I busy myself covering the half-eaten cake while he heads back through to the party, and after a few calming minutes I slip back in there and find myself collared by Sophia.
“Iris, come meet my rock-star uncle,” she says, limoncello-tipsy.
I nod and paint on a wide smile. “Hello,” I say, sticking my hand out for something to do and immediately wishing I hadn’t.
He studies my hand for a few seconds, surprised, and then shakes it because it would be rude not to. He locks eyes with me and I feel his handshake slow and see his brow furrow.
“Have we met before?” he says, his head on one side.
I shake my head. “I don’t think so,” I say, hoping it’s not a lie. I was a toddler when my mother moved us to London from L.A., and I don’t know if she ever saw Felipe Belotti in the interim years. Not that he’d recognize me personally, of course, but there are echoes of my mother all over my face.

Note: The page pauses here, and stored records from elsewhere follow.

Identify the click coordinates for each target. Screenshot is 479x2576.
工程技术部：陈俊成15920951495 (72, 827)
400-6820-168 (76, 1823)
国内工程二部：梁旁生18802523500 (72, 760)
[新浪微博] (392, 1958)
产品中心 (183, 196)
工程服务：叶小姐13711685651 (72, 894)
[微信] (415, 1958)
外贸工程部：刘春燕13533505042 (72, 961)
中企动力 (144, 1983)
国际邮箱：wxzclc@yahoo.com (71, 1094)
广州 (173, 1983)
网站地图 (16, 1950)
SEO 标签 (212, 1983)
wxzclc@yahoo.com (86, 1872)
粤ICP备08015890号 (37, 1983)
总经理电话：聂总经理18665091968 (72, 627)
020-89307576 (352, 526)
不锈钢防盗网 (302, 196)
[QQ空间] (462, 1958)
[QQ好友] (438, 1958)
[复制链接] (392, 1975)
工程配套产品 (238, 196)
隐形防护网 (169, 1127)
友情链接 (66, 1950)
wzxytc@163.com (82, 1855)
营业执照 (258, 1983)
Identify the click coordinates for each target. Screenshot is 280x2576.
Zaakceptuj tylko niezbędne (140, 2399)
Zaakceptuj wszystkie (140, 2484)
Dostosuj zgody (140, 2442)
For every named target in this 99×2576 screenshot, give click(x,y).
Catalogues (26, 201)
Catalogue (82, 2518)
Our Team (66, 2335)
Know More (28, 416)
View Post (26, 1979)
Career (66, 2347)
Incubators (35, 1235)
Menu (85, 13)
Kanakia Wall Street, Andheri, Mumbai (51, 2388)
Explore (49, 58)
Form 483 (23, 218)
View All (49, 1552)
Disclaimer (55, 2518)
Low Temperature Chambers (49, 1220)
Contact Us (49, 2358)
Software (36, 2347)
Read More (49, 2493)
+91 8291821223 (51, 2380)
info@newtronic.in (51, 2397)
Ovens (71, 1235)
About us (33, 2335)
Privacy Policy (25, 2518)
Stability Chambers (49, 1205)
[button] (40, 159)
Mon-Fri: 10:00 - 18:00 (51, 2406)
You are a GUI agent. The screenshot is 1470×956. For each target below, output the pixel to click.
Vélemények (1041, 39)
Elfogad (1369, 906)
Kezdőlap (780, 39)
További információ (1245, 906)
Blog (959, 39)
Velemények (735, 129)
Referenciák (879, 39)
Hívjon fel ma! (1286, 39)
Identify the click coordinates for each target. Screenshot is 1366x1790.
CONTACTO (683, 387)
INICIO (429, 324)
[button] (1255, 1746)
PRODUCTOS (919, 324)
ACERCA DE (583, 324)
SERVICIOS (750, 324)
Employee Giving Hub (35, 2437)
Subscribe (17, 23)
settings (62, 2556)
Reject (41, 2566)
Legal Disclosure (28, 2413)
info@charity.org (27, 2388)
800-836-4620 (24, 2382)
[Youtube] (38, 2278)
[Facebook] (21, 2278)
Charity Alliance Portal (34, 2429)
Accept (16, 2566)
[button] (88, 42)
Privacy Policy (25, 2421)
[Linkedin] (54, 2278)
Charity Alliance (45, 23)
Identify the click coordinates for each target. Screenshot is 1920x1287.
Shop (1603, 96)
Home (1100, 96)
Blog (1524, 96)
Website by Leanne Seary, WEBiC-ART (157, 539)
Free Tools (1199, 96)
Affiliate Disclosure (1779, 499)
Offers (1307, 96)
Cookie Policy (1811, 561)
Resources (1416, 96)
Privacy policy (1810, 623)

I’m glad Sophia has had enough champagne to not think anything of the slightly odd exchange, and Pascal looms with booze to top up everyone’s glass. I use the distraction to move away, gathering my jacket from the coat stand. I can’t see Gio anywhere, so I take one last glance around and let myself quietly out into the crisp, cold night air on Mulberry Street.
Hey you, have called it a night before Pascal can catch me again with that limoncello, I can already feel it going to my head. Call me later when things have calmed down. Xx
It’s a lame excuse to not say goodbye but the best I can come up with as I walk briskly away from the gelateria, safer with every step I put between me and Felipe Belotti.
25.
“WHAT AM I GOING TO do, Smirnoff?”
The cat was waiting for me on the noodle house step, a grumpy doorman in need of tuna to restore his mood. He’s now well fed and sitting on my windowsill giving his paws the once-over, thoroughly disinterested in my conversation.
“The thing is, I don’t know if Felipe is going to realize why he thinks we might have met before.”
I have my mother’s scrapbook open on my knees, a monochrome shot of a young Felipe back-to-back with my mother onstage, electric guitar slung across his body, microphone in her raised hand. Her head is tipped back on his shoulder, her mouth open mid-song. She’s in a black vest and jeans, he’s in faded jeans and a sweat dampened T-shirt, tattoos running riot down his arms, a joint behind his ear. It looks like an eighties album cover. Her hair is cut in choppy bangs not unlike mine, her profile so similar to my own. She’s probably nineteen or so, frighteningly young now I have Bella to compare against, as close to a child as a woman. She fell pregnant within a year of this photo, and there’s a whole swathe of her life I know barely anything about. I close the album and put my hands on it, my guts churning with anxiety. There’s only one thing I can think of to help my mood right now, my childish fail-safe. It’s turned ten already and my gelato machine takes a while, but even the action of loading the ingredients is soothing.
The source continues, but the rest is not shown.